Pick out every line in the records below that contains the string "link", matching case exactly, and copy each of those lines.

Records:
>> START
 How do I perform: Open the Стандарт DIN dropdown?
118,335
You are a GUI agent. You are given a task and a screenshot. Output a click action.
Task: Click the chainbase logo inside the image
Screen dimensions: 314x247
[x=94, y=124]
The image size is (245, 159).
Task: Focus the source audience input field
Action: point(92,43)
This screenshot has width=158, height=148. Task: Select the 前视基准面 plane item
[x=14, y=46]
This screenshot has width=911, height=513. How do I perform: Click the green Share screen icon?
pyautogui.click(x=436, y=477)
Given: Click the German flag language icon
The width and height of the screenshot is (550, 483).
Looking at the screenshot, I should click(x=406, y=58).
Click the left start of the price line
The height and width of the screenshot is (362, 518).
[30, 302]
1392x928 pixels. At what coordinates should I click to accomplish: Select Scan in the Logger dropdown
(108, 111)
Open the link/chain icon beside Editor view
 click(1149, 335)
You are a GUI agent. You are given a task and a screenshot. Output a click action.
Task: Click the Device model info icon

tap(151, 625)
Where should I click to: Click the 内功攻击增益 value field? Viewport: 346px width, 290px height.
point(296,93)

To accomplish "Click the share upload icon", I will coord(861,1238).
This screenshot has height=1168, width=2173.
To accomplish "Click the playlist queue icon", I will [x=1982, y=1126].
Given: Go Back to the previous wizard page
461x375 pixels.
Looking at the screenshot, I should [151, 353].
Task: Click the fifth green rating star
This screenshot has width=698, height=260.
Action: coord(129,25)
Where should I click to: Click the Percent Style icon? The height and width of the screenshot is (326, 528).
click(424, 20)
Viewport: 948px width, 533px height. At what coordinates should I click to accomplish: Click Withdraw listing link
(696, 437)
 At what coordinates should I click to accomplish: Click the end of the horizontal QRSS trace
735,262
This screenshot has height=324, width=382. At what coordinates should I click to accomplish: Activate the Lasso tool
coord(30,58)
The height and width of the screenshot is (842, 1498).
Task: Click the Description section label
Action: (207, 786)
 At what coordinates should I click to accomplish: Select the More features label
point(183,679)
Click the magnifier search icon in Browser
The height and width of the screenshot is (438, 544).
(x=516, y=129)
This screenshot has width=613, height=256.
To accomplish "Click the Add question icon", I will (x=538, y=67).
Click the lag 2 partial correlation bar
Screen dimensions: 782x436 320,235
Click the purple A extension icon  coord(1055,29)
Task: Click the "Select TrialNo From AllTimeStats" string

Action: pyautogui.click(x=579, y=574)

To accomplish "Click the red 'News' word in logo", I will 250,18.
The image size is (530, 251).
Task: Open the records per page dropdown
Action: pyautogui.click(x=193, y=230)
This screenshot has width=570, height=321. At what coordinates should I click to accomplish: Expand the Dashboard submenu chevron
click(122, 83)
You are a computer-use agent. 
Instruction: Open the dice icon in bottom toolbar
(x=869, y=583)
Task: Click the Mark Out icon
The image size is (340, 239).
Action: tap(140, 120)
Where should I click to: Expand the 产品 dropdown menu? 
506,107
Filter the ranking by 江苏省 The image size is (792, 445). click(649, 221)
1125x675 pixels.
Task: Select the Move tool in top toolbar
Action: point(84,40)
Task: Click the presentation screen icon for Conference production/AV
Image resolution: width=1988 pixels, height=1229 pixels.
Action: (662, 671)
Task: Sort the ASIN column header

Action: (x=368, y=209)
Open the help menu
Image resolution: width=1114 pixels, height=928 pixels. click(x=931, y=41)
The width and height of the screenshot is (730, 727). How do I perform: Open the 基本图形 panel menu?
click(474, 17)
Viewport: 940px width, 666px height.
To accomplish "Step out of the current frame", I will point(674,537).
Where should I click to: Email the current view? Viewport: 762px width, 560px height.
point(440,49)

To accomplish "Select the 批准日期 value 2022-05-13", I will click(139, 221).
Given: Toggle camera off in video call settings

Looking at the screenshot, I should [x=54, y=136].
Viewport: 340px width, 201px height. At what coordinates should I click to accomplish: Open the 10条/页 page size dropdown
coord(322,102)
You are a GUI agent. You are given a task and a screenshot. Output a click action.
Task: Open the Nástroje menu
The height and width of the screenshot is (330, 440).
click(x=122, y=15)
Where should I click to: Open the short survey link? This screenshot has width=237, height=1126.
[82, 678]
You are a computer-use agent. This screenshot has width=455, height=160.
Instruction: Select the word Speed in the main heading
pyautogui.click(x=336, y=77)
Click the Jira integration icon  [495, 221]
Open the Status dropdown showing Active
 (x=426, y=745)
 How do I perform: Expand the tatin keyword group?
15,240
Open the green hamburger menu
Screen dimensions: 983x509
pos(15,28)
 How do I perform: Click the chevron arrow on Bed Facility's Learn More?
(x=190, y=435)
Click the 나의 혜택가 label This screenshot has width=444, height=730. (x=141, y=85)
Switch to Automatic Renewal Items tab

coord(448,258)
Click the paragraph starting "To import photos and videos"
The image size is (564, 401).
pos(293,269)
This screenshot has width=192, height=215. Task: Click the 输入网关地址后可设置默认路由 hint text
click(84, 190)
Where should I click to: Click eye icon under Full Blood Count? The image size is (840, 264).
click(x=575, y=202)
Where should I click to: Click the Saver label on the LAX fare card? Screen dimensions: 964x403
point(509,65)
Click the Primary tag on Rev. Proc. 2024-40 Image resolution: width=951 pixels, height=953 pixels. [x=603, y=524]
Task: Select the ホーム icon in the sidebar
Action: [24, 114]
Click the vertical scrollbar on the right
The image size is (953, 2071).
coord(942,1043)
>> END
COMPLETE ANSWER →
Open the link/chain icon beside Editor view
Viewport: 948px width, 533px height. At what coordinates should I click to accomplish: Click Withdraw listing link
Where should I click to: Open the short survey link? This screenshot has width=237, height=1126.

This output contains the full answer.